Aktif di kerohanian. Mor Bastiaan (paling kiri) saat ibadah bersama GS Vicky Lumentut, calon Wali Kota dari Partai Demokrat bersama istri mereka saat ibadah di jemaat GPiD Samrat tadi pagi

Jika orang lain merasa sumrigah, tapi tidak bagi Mor. Dirinya hanya santai, bahkan justru terkesan cuek mendengar kabar itu. “Ahh, kita nintau. Kita diI rumah ini dengan keluarga, bukan di Jakarta. Ngoni (wartawan, red) yang lebe tau itu konstalasi politik,” ujar Mor yang saat ini sebagai Gembala Muda di jemaatnya kepada wartawan manadoline saat dihubungi malam detik-detik SK akan diterbitkan pada subuh harinya.

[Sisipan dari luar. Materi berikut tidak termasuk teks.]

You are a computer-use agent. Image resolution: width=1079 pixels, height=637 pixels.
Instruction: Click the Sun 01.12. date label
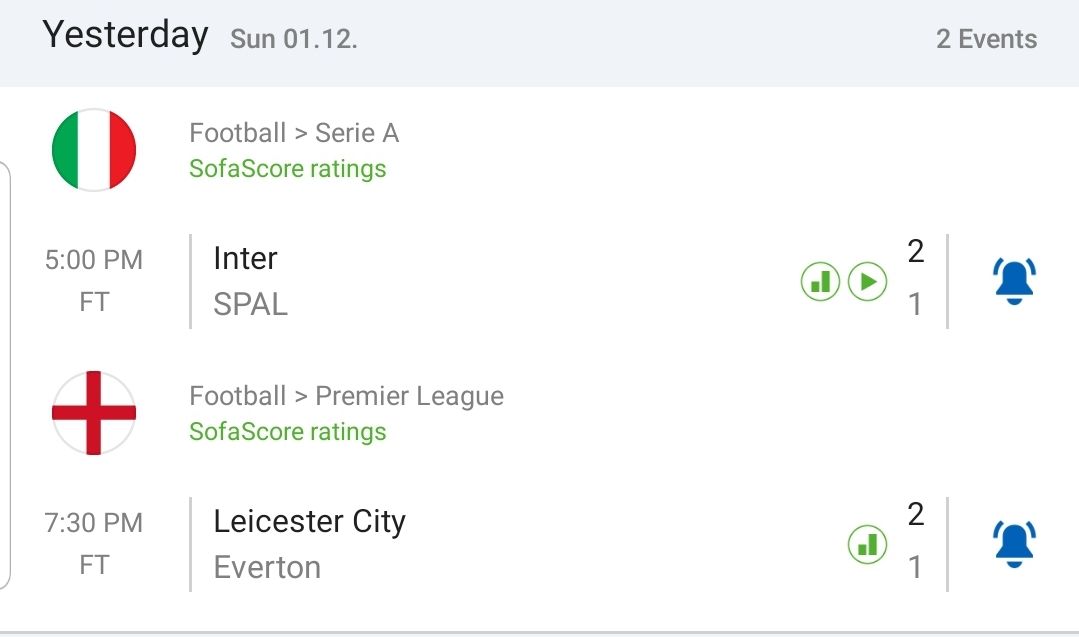[294, 40]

Mor sendiri kabarnya sudah mendapat kabar melalui telepon dari Jakarta kalau dirinya salah satu kandidat akan direkom DPP mendampingi GSVL. Dirinya tidak langsung mengiyakan. Justru sebaliknya dia memilih berdoa meminta petunjuk Tuhan. Dia juga menceritakan sekaligus memohon izin kepada keluarganya tentang proses yang terjadi di DPP terkait calon Wali Kota dan Wawali Manado. “Ini amanah yang harus dijalankan demi masyarakat Kota Manado. Dan ini sudah perintah partai. Untuk sekarang saya serahkan kepada seluruh masyarakat Kota Manado,” pungkas politisi low profile ini. (antoreppy)

IKLAN
loading...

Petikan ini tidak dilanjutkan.